RECORDS TO USE: Begin

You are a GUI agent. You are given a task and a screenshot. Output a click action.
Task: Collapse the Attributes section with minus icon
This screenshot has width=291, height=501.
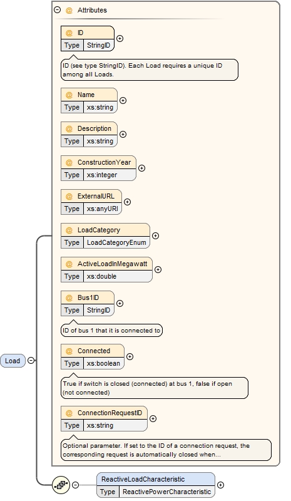point(57,10)
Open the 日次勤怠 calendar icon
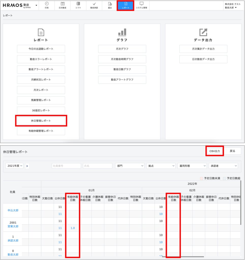 click(x=63, y=4)
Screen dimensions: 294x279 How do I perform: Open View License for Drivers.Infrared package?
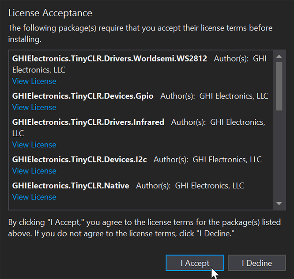[34, 145]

RECORDS TO USE: End

TASK BRIEF: The entire listing is to be printed exactly, with each picture omitted.

RESPONSE BOX:
You are a GUI agent. You are given a task and a screenshot. Output a click action.
Task: Collapse the Attributes section with minus icon
This screenshot has width=291, height=501.
point(57,10)
Open the 日次勤怠 calendar icon
 click(x=63, y=4)
Screen dimensions: 294x279 How do I perform: Open View License for Drivers.Infrared package?
[34, 145]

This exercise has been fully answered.